¿Por qué estamos solos en la muchedumbre?

La modernidad, Bauman dixit, a propósito de la ambivalencia y la incertidumbre que caracterizan lo moral, sabía, por sí misma, que estaba herida de muerte, aunque pensaba que la herida era curable. De ahí que nunca dejara de buscar paliativos, zigzagueados en la disyuntiva de si el ser humano es esencialmente bueno, y el progreso de la historia lo distorsiona; o si bien, es esencialmente malo, y la historia debe ir en la dirección de coartar, proscribir, castigar y vigilar sus naturales impulsos.
De hecho, la sobrevivencia de la modernidad, cuyo declive se produce pasada la mitad del siglo XX, descansa en la creencia misma de esa cura, en la que cada día reflexiona y se autocritica.
Esa es la forma en que se asume y se comprende la solución de los conflictos y de los problemas del individuo.
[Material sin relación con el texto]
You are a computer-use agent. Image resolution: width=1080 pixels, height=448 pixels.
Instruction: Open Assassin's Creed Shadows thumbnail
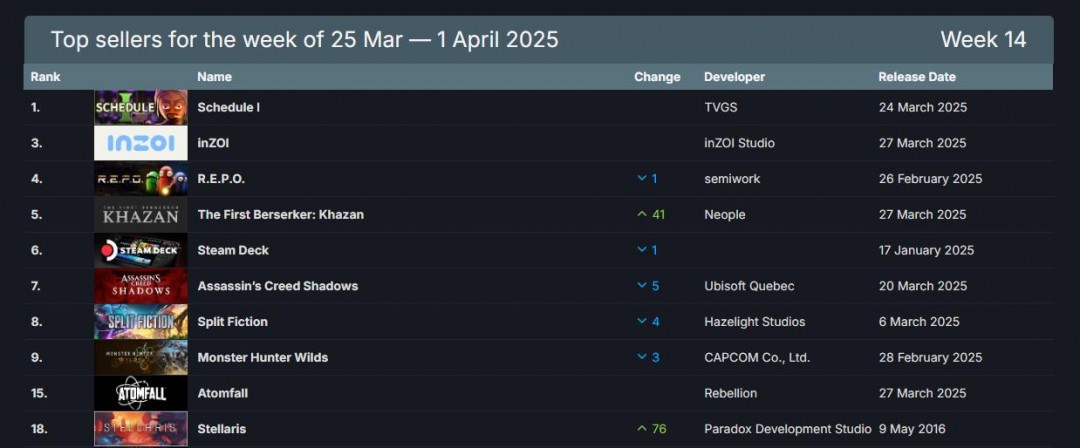pyautogui.click(x=140, y=286)
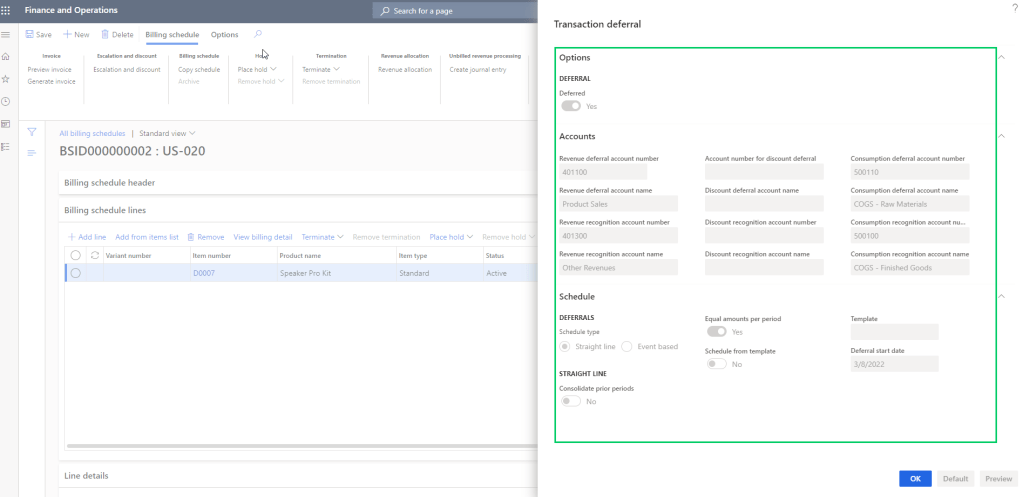The width and height of the screenshot is (1023, 497).
Task: Open Modules list icon in the sidebar
Action: point(6,146)
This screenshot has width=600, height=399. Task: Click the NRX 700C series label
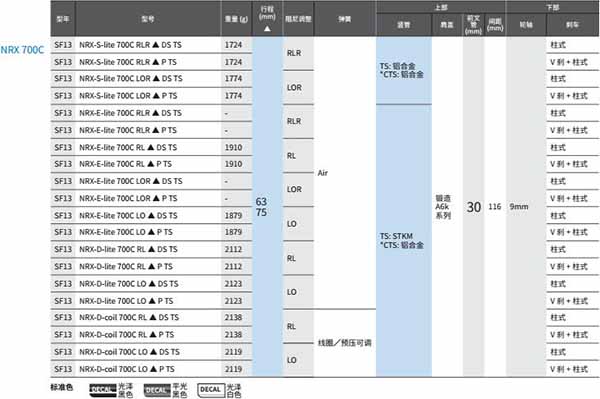pos(22,50)
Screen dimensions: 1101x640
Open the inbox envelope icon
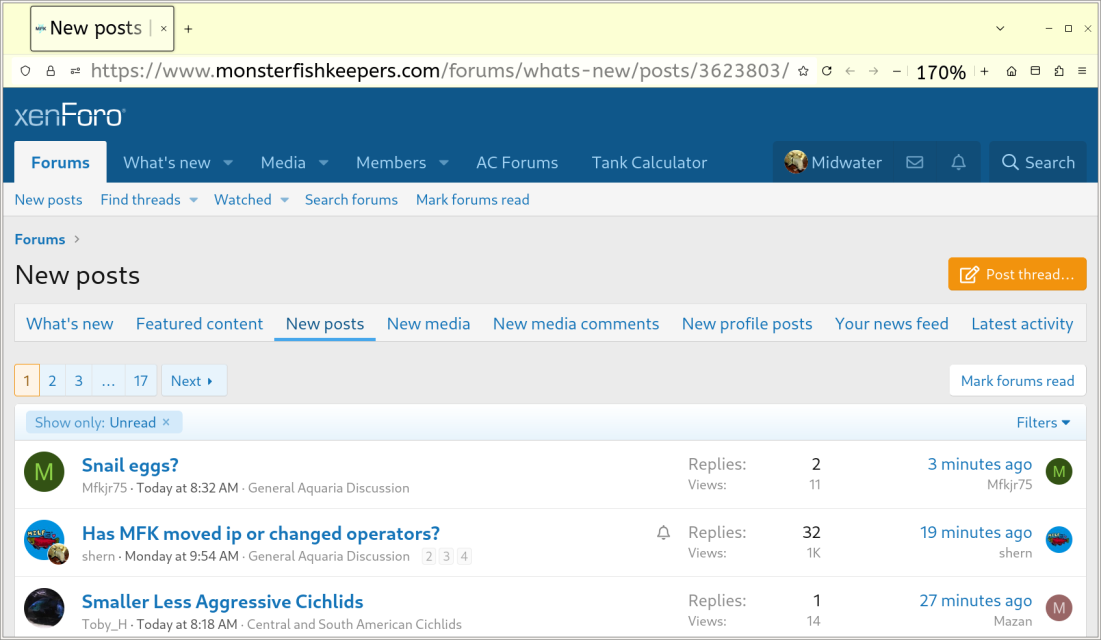[x=914, y=162]
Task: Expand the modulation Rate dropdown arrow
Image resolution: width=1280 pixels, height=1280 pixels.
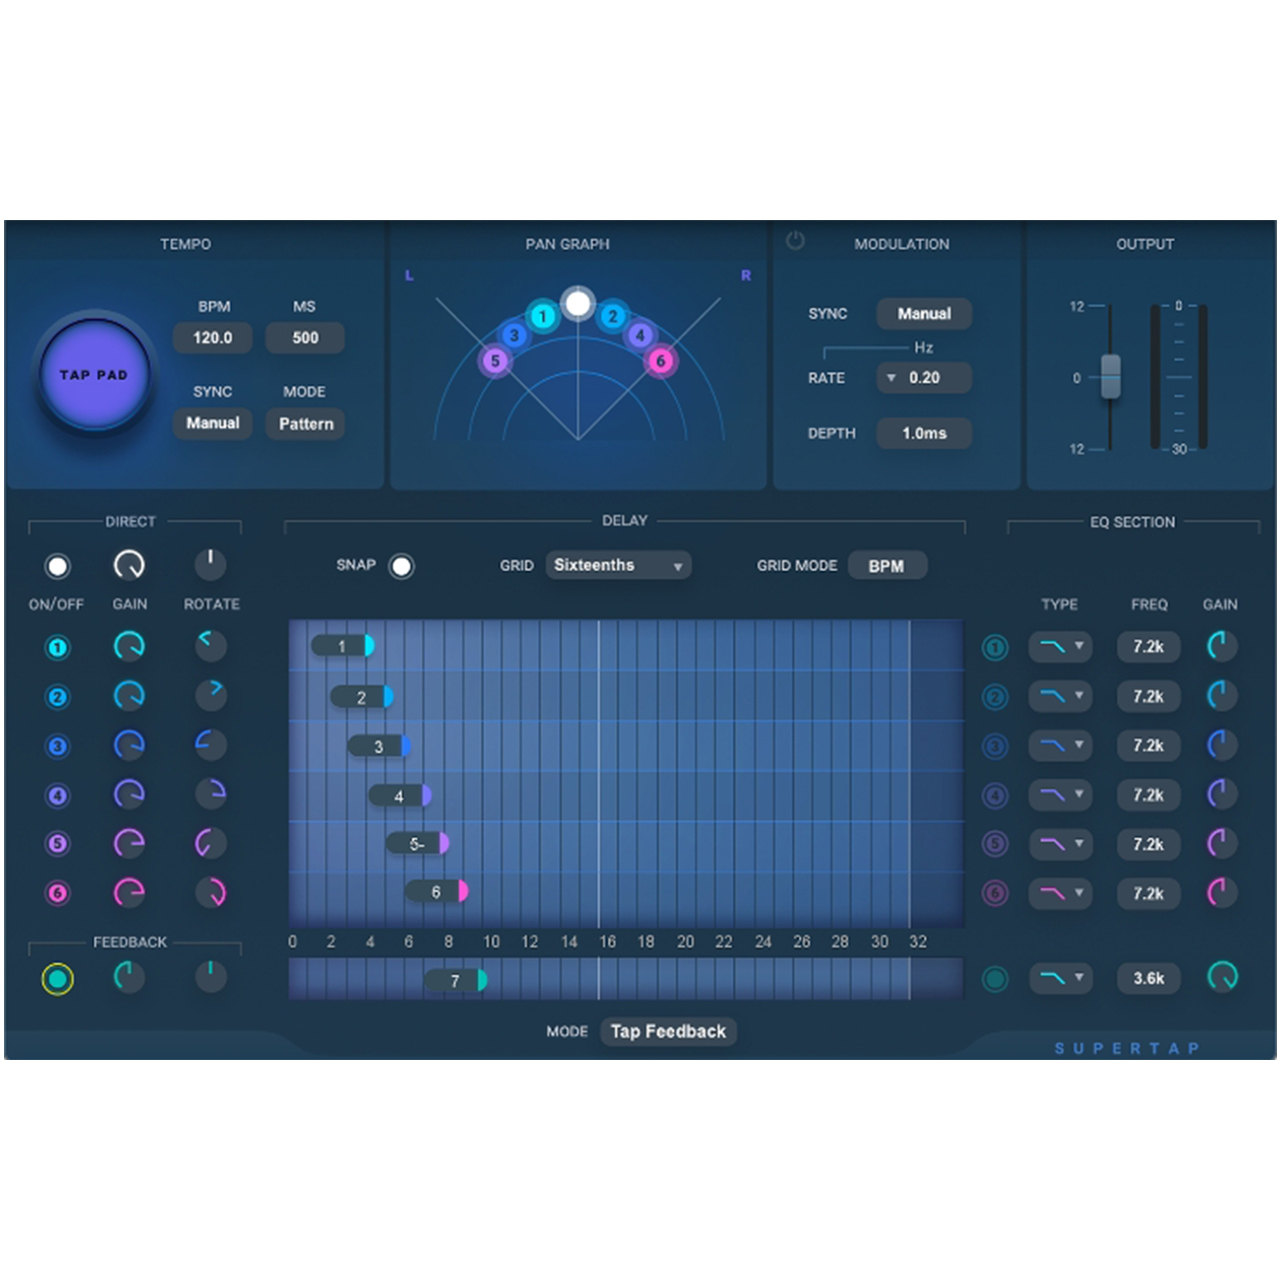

El de la pérdida progresiva del sentido gregario, que parecería natural al ser humano; del amor al prójimo, que es, según Freud, consustancial a la civilización como fenómeno, y de la solidaridad, en tanto que espejo del cuidado del otro y liberación de la culpa individual es, sin duda, un conflicto que, heredado de la era moderna, gravita en la posmodernidad, trastocando la concepción del yo y su posición en la sociedad.
Nos ha tocado vivir un mundo de salvaje y rampante individualización. Un mundo en el que, aun en medio de la muchedumbre, el ser humano está cada día más solo; más desconcertado, en medio del progreso del conocimiento y las ciencias naturales; más deshumanizado, a pesar de que la racionalidad tecnológica se orienta a humanizar, mejorar y prolongar la vida; más pobre y hambriento, aunque haya crecimiento económico y una descomunal producción de alimentos; más incomunicado, pese a la proximidad virtual, contra la tópica, y la sofisticación y versatilidad de artefactos que nos permiten estar conectados, aunque no siempre comunicados; más herido por guerras, a pesar de los mecanismos globales para la paz.
Las relaciones humanas de hoy son utilitarias o de bolsillo. El espacio, antes humanizado, del acto de entablar relaciones cuerpo a cuerpo ha sido reemplazado por la imperiosa necesidad de estar patológicamente conectados. Antes pertenecíamos a una comunidad social integrada por individuos, instituciones, familias.
Hoy nos conformamos con ser parte de una red social, una comunidad digital caracterizada por la ubicuidad, la inmediatez y la falta de compromiso, dado que el vínculo depende de dar o no a la tecla “delete”, y no habría cargo de conciencia por ello. Los individuos de esta sociedad moderna líquida parecemos huérfanos de solidaridad y espíritu gregario.
Padecemos hoy día el imperio de una racionalidad líquida consumista, en cuya base sobresale el pivote de un insufrible déficit de afectividad y una grave ausencia de sentido de compromiso. Si bien son artefactos útiles para la cotidianidad, cabría preguntarse si, por ejemplo, un teléfono inteligente u ordenador acercan, al conectar, o más bien, distancian.
Ya ni hablamos, voz a voz, porque prevalece el recurso de chatear, en función de que su costo es menor.
En vez de relaciones humanas lo que nos mueve hoy es la relación costo-beneficio; incluso, en las interacciones más afectivas como el amor entre parejas, el amor filial, las relaciones laborales y sociales. Porque estemos físicamente próximos no estamos emocionalmente cercanos o acompañados.
La conexión nos libra de la distancia. Pero, conectarse virtualmente no garantiza superar la distancia afectiva. Estar conectados no significa estar relacionados. La solidaridad es una víctima de la posmodernidad. ¿Cuáles atributos puede mostrar un individuo solitario en medio de una muchedumbre? Incertidumbre, perplejidad.